The idea is that people become angry because their expectations are too high. We expect that other people will be pleasant and considerate. We expect that trains and buses will run on time and that motorists will have at least minimal driving skills. We expect that the world will function in a way we find acceptable. Seneca says these expectations are unrealistic.
When we are overly optimistic in this way we become surprised, shocked and often angry when the world lets us down.  As it is bound to do.  In order to avoid these bouts of fury Seneca’s advice, contradictory as it may sound, is to cultivate a more pessimistic outlook on life.  If we expect the worst we will not be surprised when it happens.  
I used to be a very angry little person.  I thought of myself as an angry woman who came from a long line of angry women.  It was part of my personality and entirely out of my control.  My guru, Mr DMB, taught me that this was not the case.  My anger response was just a learned behaviour.  A behaviour which could also be unlearned.  It took a while and I’m not nearly rage-free but I’m pretty proud of the progress I’ve made.  What still annoys me though, what I’m working on this week with assistance from old Seneca, is People.

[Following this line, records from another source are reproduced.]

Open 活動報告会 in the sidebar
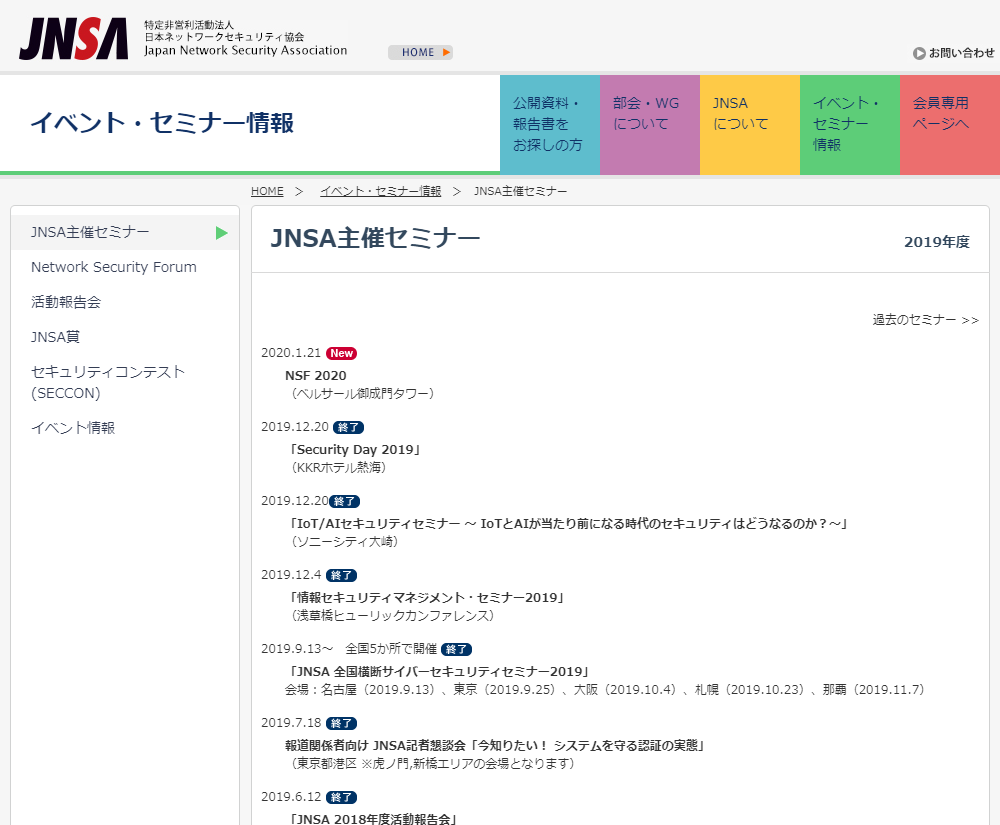Screen dimensions: 1000x825 click(66, 302)
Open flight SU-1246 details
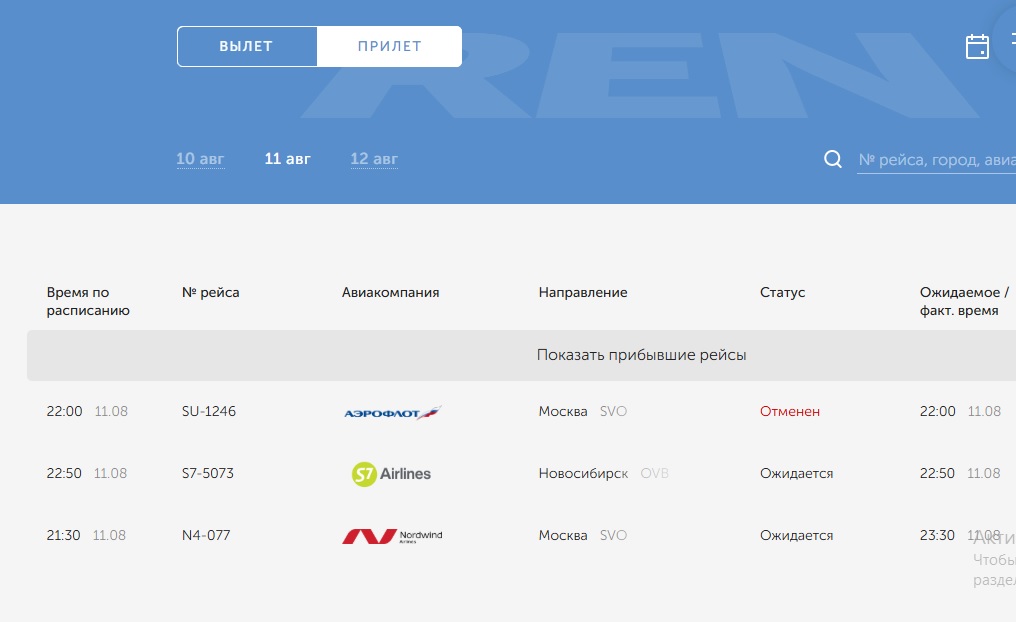Screen dimensions: 1016x622 coord(209,411)
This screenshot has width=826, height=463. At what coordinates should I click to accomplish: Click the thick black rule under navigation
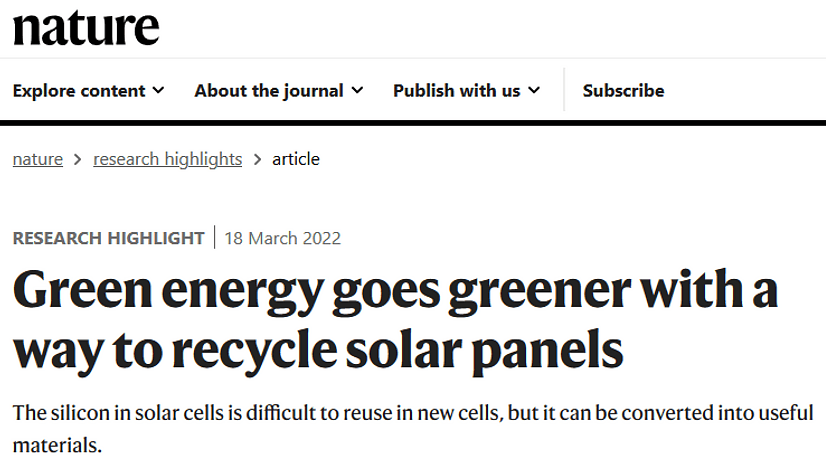tap(413, 123)
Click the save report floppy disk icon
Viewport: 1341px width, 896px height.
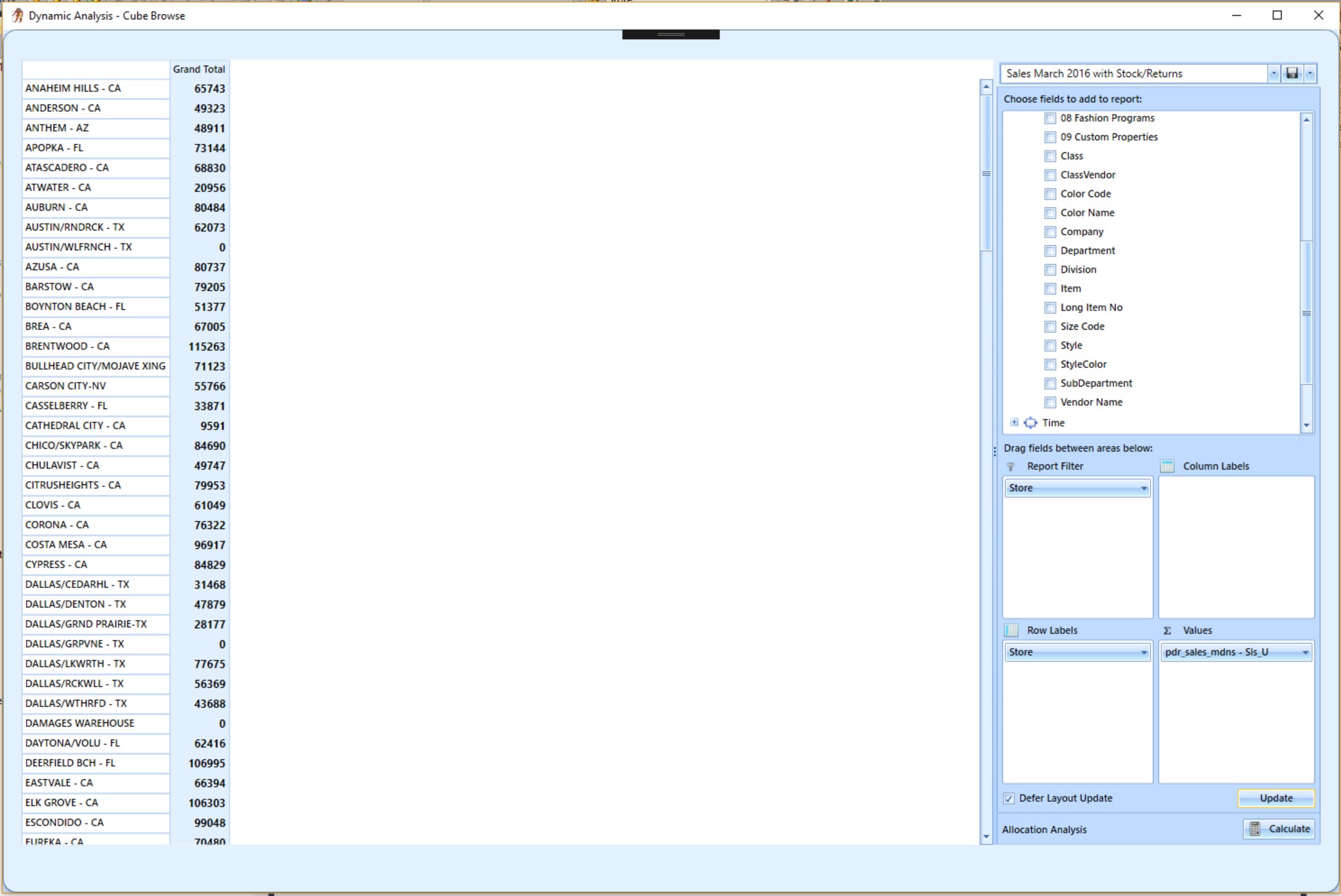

People are sooooo annoying.  They seem to go out of their way to be irritating: refusing to answer simple, polite questions; being unnecessarily noisy; generally getting under my skin and rubbing me up the wrong way.  It is because I am required to have dealings with People on a daily basis that I have been musing on the ideas of Seneca this week.  
However, as I said, it’s one thing to agree with the ideas.  It’s quite another to put them into action.  First of all, I’m wary of becoming too pessimistic.  Negativity is a dark and dangerous emotion.  I need to avoid pessimism and aim instead for slightly less optimism.  Secondly, the more I’m thinking about anger the more quickly I seem to be reacting angrily to situations.  My attempts to avoid this emotion seem to be bringing it to the fore.  I must try to achieve the proper balance: optimism versus pessimism;  irritation versus serenity.
It was suggested we should meditate each morning on all the terrible, awful things that could happen in the course of the day.  The idea is that this will give us the chance to examine what could go wrong and prepare for the worst.  My feeling is that this could also be a rather cathartic process.  To calmly muse on all the bad things so when they actually happen they will wash over us and leave us unruffled.
In that spirit: 
  • Bus Drivers will be surly and unhelpful.  They will drive as if bus stops and passengers are an inconvenience and a hinderance and not, in fact, the sole reason for their employment.
  • People will allow their muddy and slavering dogs to jump up on innocent strangers and will become violently angry if said soggy and mud-splattered strangers should dare to utter a word of complaint.
  • People will occasionally request a tour of the premises then spend half the time talking themselves and the other half moving at such glacially slow speeds that they suddenly interrupt the tour guide in the middle of her funniest and most side-splitting story, say they have run out of time and rush off – leaving the guide with a dispiriting sense of ennui and the makings of a stonking headache.
Aaaaah.  That feels much better.  Thanks Seneca!